=== Supplied passage ===
On Veterans Day, a look at the service of Irv Cohen, 99, who served in the U.S. Army during World War II.
When you ask Irv Cohen about serving in World War II, he gives an answer reflecting the humility of a generation that lived through the Great Depression, fought what Gen. Dwight D. Eisenhower — who also served a term as president of the United States — called "The Great Crusade" and went on to raise families.
"I'm proud. I did the right thing, I did my job," said Cohen, now 99 years old.
The U.S. Army veteran served in Europe and experienced the bitter cold of the Battle of the Bulge. He was awarded two Bronze Stars and the medal of which he is most proud: the Combat Infantry Badge,
Cohen, a native of the Bronx in New York, now lives at the Windsor, of Ocala.
His father and mother, Russian immigrants, operated a restaurant and deli. Cohen, who is Jewish, said that as the U.S. entered the war it was "common knowledge" that the German Reich was persecuting and killing Jews.
His sense of humor likely helped him endure the horrors of war.
Cohen's son, Bob, 64, of New York, a voice teacher and entertainer, said in an email that his father's "natural way with people" was good for morale.
===
__Exercise tasks__.
[A] Give the name of each person the Irv Cohen profile names.
[B] According to the Irv Cohen profile, what likely helped Cohen endure the horrors of war?
=== Listed entries ===
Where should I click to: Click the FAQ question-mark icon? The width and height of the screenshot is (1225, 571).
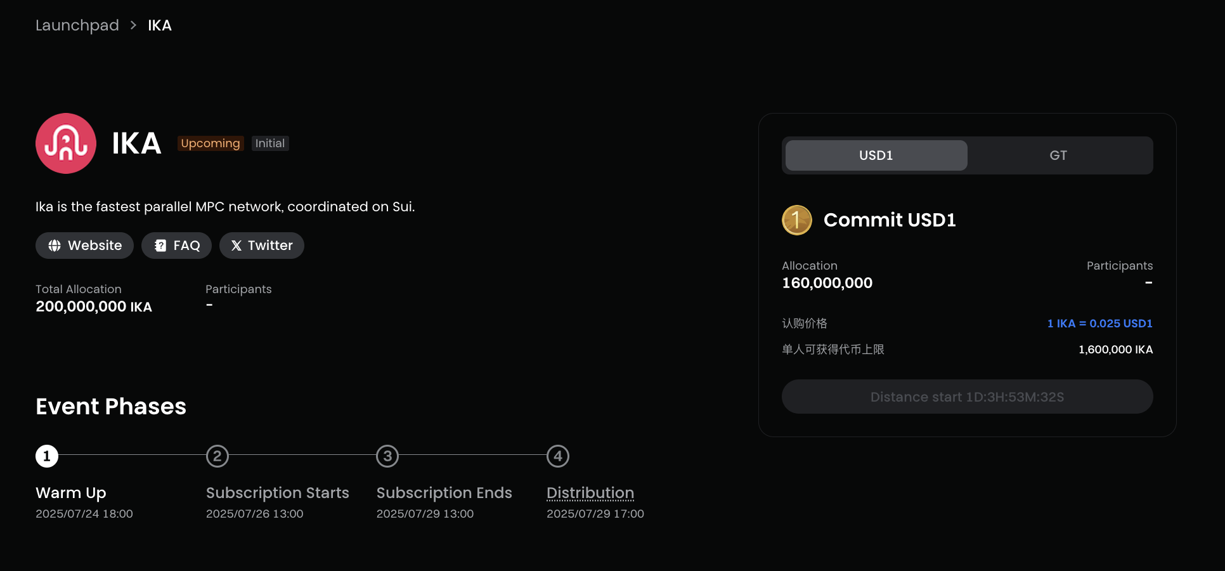coord(160,246)
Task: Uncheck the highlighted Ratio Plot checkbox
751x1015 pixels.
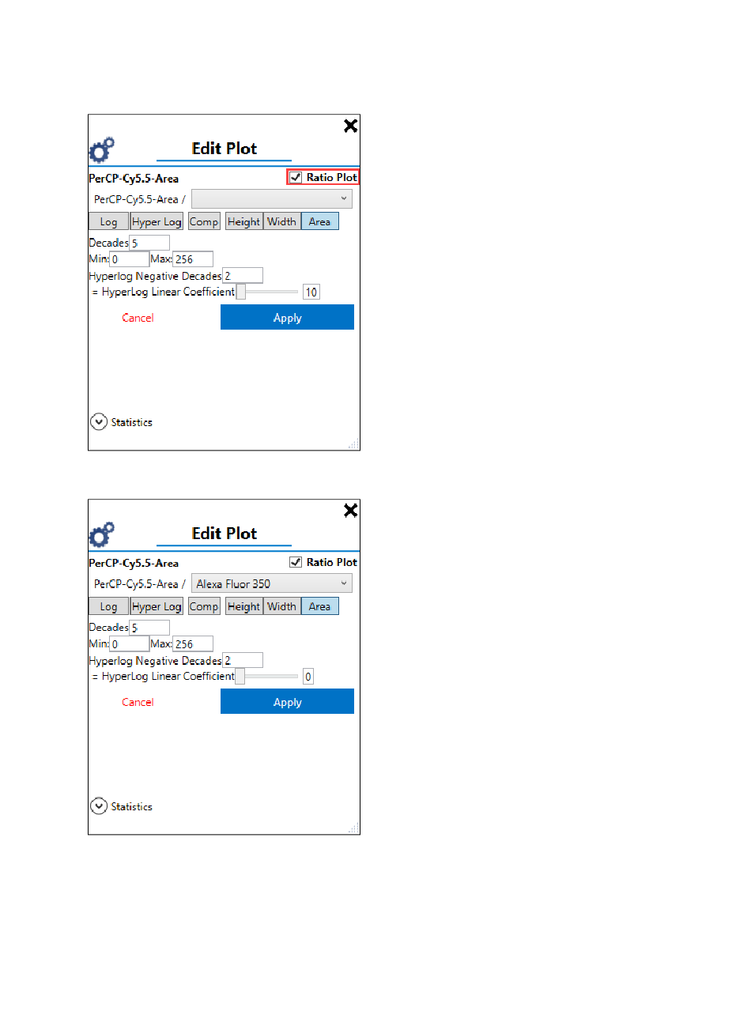Action: (x=296, y=178)
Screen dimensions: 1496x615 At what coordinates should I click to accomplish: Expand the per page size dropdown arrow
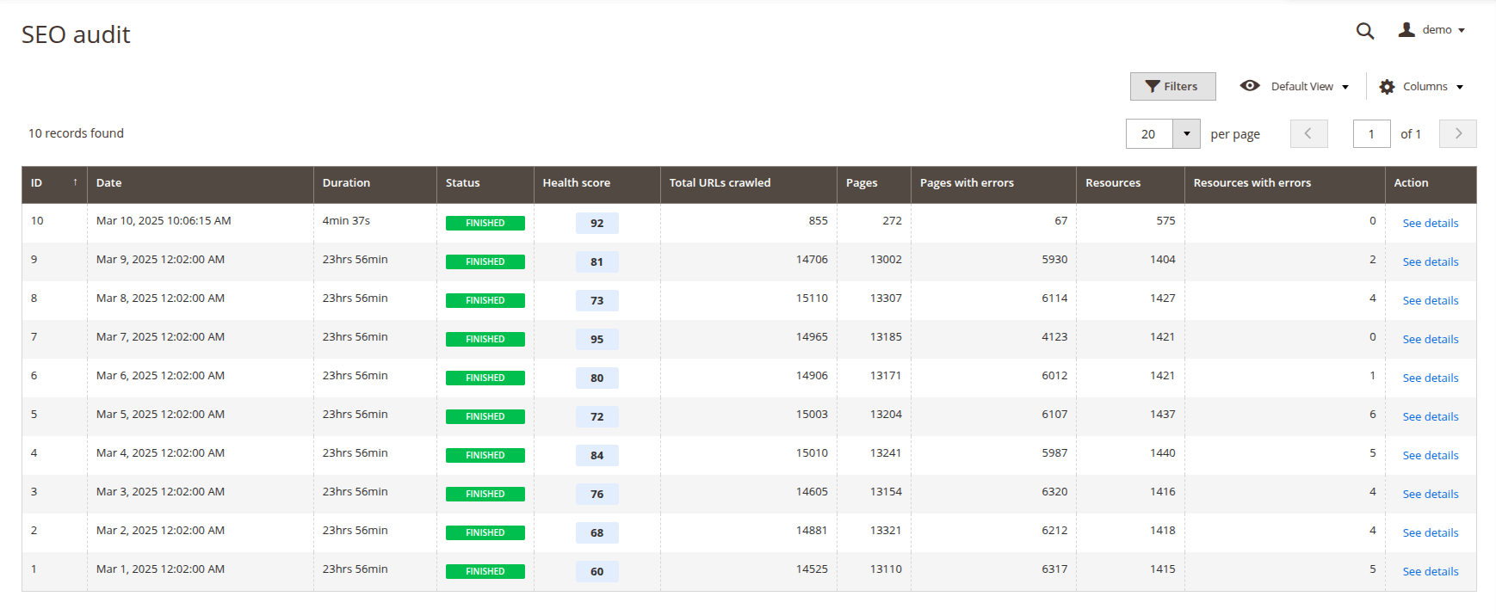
===
__Expected results__.
[A] Irv Cohen, Gen. Dwight D. Eisenhower, and Bob, Cohen's son.

[B] His sense of humor likely helped him endure the horrors of war.